GIVEN EXERCISE: Rewrite the part of the items that starts with the line containing "You are a GUI" and runs through the end of the items, swapping "scroll down arrow" for "scroll up arrow" and leaving everything else the same. Omit the pictures from your answer.

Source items
· · ·

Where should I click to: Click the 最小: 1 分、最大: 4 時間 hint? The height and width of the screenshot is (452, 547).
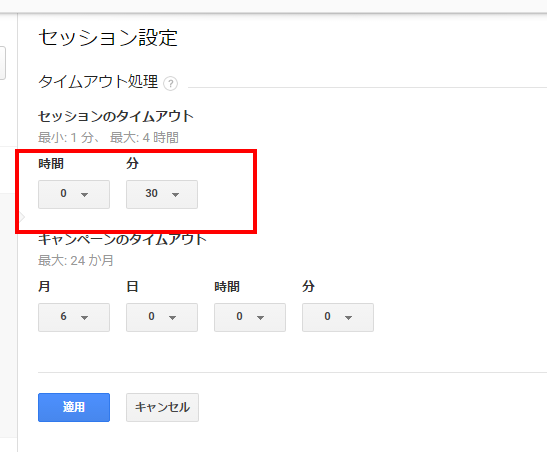pyautogui.click(x=108, y=137)
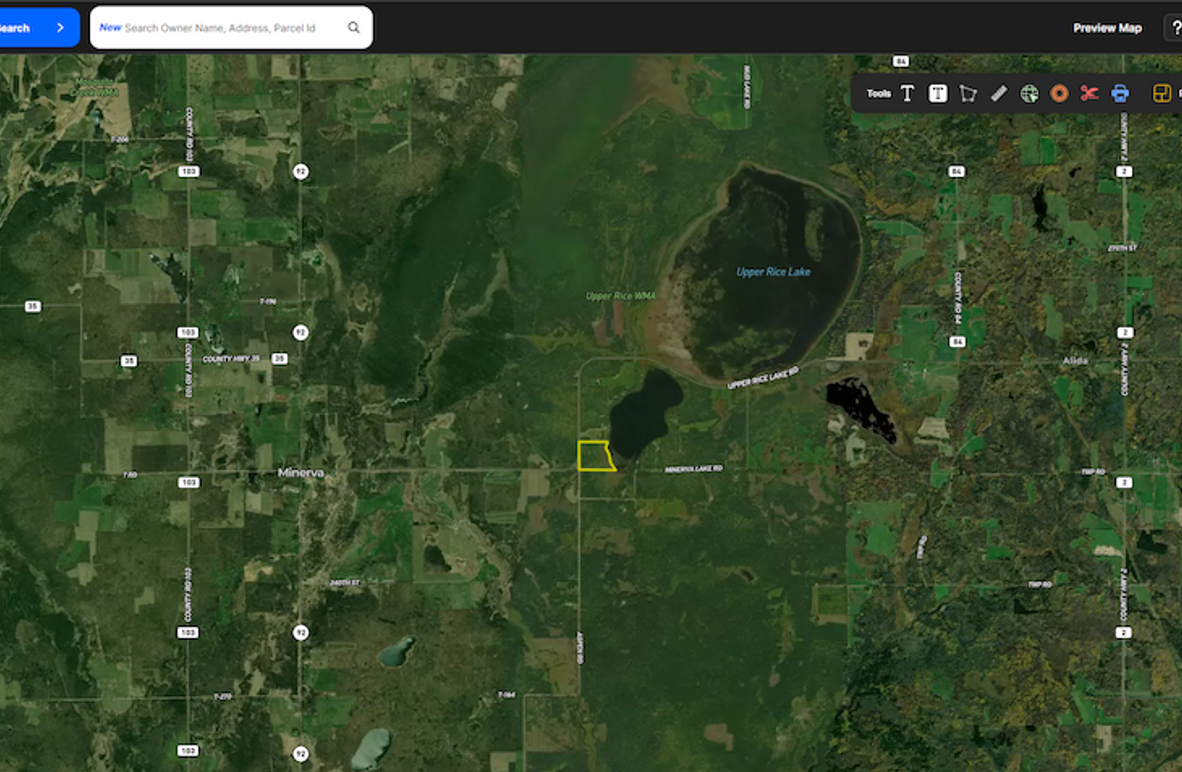Pick the red scissors cut tool
This screenshot has width=1182, height=772.
(x=1089, y=93)
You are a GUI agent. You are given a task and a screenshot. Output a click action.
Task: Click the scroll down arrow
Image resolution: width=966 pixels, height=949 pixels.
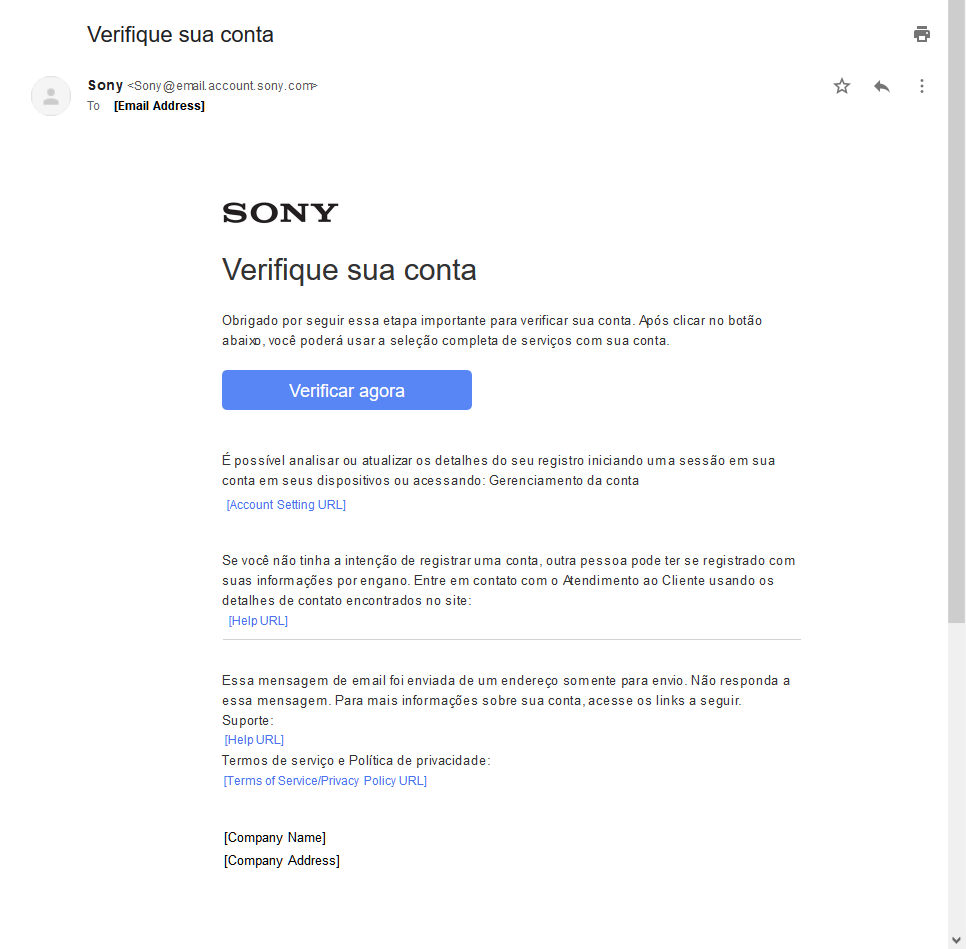[x=957, y=940]
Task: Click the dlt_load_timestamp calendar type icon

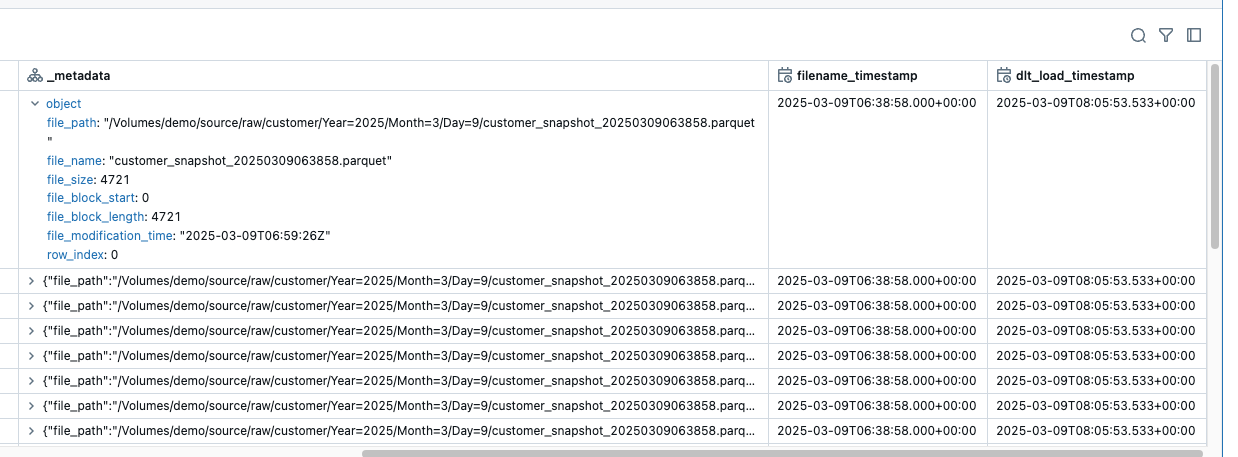Action: point(1004,76)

· · ·

THE REPLY:
You are a GUI agent. You are given a task and a screenshot. Output a click action.
Task: Click the scroll up arrow
Image resolution: width=966 pixels, height=949 pixels.
[x=957, y=940]
Task: Click the dlt_load_timestamp calendar type icon

Action: point(1004,76)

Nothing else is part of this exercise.